Screenshot grounding data:
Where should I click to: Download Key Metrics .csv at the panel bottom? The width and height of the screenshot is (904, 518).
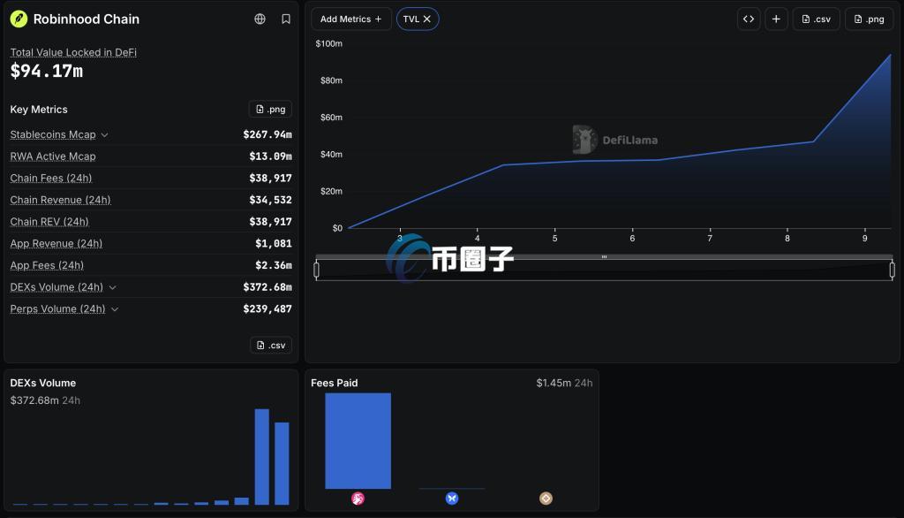[271, 346]
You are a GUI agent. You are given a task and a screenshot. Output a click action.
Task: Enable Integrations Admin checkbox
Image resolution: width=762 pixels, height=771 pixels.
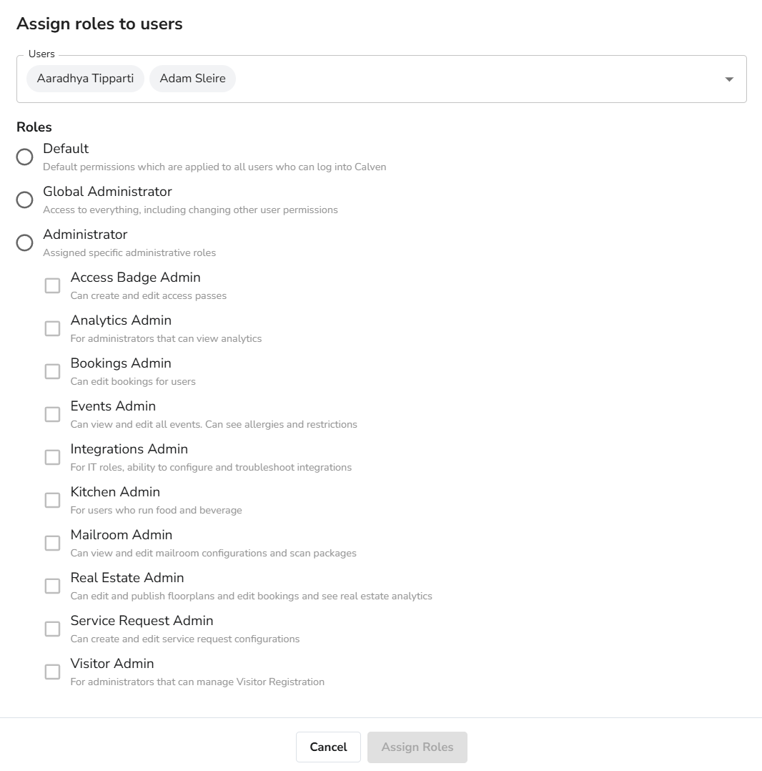point(52,458)
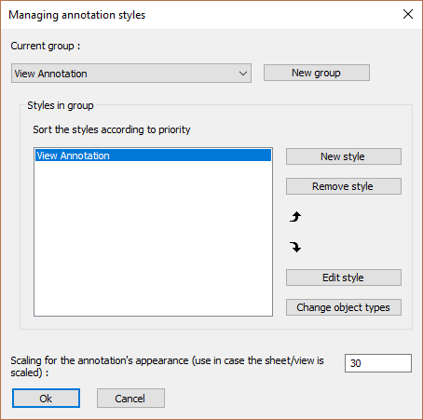Image resolution: width=423 pixels, height=420 pixels.
Task: Create a New group
Action: tap(317, 73)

§ **The problem**
Once the line holding "Image resolution: width=762" is found, set down that line and every line after it, exactly, through the last line of the records above, omitting pictures.

§ **Your response**
Image resolution: width=762 pixels, height=771 pixels.
point(52,458)
Image resolution: width=423 pixels, height=420 pixels.
Task: Create a New group
Action: tap(317, 73)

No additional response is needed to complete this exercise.